Ferring did not change much during that war: certainly many of the young men were in the army or navy (and five did not come back) and Edwin Henty died in 1916, but the farms, and the Henty estate, continued to operate much as normal. It was the peace that changed Ferring. In 1919 and 1920 no additional houses were built but the local directory shows an influx of new people living in the larger houses, and from 1921 a number of them, including a series of retired officers, had new houses built, in Sea Lane, near the beach, and in Ferring Lane.

Edwin Henty’s widow, ageing and childless, put the southern half of the estate, including the Grange, up for auction in early 1921. It failed to achieve its reserve price of £30,000 (highest bid £27,200); individual plots were sold off, however, in both North and South Ferring, over the next two years. Confidence in the housing market grew quickly and between July 1923 and April 1924 the whole of South Ferring was indeed sold off, in three or four large lots – to the Hon Lionel Guest (58 acres in the south east corner), Reginald Smart, the last tenant-farmer of Home Farm (more than 60 acres on the west), Ridley Hooper (the Grange and its parkland) and other large areas to Maj. Norman Charles Draycott. They in turn then sold building plots on this land, to a stream of buyers, mainly from London (a 1929 advertisement in The Times offered four-bedroom houses for £1,150, in an estate with private roads where charabancs were banned and ‘the tripper element has been entirely eliminated’). The building boom was now underway. In 1921 the population was still 256; in 1931 it was 795; the agricultural population had been swamped by the bungalow owners from the London suburbs. The Building Plans Register shows that 200 houses (predominantly bungalows) were build between these two dates.

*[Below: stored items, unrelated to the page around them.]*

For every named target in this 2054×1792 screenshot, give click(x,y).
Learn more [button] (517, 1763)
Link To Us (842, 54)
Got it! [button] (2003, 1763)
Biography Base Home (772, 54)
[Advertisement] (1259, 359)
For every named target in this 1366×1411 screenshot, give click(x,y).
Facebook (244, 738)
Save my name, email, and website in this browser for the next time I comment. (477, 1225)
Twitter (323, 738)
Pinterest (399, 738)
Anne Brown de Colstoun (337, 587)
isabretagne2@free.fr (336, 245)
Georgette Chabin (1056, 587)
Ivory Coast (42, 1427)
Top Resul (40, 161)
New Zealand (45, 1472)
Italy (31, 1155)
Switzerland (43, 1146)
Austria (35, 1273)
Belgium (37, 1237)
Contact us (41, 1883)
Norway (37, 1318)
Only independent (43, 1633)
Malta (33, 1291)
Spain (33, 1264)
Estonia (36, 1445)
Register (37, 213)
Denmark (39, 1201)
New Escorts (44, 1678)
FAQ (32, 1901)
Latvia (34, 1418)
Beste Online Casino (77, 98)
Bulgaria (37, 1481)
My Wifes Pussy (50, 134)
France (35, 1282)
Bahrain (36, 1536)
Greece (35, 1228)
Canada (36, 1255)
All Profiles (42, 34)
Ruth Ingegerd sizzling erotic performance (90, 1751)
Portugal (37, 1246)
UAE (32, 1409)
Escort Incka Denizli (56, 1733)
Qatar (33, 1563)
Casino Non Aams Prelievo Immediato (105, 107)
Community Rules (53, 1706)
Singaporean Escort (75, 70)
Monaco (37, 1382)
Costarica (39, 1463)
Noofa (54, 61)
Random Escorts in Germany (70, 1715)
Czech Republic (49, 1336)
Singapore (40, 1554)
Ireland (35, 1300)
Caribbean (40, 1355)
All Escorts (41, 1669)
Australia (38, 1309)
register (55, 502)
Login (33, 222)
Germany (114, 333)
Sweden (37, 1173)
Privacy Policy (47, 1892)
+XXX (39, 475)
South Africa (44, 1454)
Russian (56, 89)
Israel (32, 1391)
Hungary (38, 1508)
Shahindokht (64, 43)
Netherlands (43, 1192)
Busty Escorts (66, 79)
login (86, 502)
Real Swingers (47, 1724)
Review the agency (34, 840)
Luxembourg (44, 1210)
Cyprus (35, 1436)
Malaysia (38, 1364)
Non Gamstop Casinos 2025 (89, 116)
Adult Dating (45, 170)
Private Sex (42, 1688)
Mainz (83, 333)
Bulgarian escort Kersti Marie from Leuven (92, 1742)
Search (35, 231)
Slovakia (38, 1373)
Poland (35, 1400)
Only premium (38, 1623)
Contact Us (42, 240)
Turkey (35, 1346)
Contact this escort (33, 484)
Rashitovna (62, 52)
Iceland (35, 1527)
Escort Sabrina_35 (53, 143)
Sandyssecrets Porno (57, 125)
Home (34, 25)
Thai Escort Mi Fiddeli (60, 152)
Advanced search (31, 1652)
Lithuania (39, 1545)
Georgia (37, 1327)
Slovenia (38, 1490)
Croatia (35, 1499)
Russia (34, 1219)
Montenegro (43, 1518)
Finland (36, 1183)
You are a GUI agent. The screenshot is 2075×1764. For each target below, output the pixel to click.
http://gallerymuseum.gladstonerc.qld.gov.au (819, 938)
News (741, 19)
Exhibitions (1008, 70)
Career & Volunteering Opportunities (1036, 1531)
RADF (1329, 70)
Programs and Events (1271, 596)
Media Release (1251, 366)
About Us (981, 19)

Ferring Grange became a boys’ school, then an increasingly fashionable hotel. Mrs Guest encouraged her ‘society’ friends to take houses for the Summer. Professional tennis tournaments were held and, biggest catch of all, the Prince of Wales stayed a few weeks in 1928 (with his mistress). Many other (middle class) visitors came for the day in their cars and the beachside Blue Bird Café was opened in 1928.

The northern half of the estate, along Langbury Lane and Ferring Lane was also being developed in the mid-1920s, as Mrs Henty sold off choice plots, but when she died in October 1928 her executors still had 275 acres to dispose of – which they did at auction in 1930. Now the land around Langbury Lane and Ferring Lane began to develop as quickly as that in South Ferring five years earlier, and the overall population was well over 1500 by 1939. Agriculture and market gardening continued north of the Littlehampton-Worthing road, even into the 21st Century, but south of it the fields filled up with housing and ‘estate’ roads, covering the entire area south of that road and between the Rife and Sea Lane, down to the very beach.

This process was interrupted by the 1939-45 war, during which many residents moved out and many servicemen moved in, but was virtually complete by 1960. A small Council estate had been built in the 1950s, west of the village centre and the creation of Goring Way, immediately east of the village centre, just before the war, and the building along that road post-war, created a continuity with the Worthing suburbs which could not be denied, however much it was regretted.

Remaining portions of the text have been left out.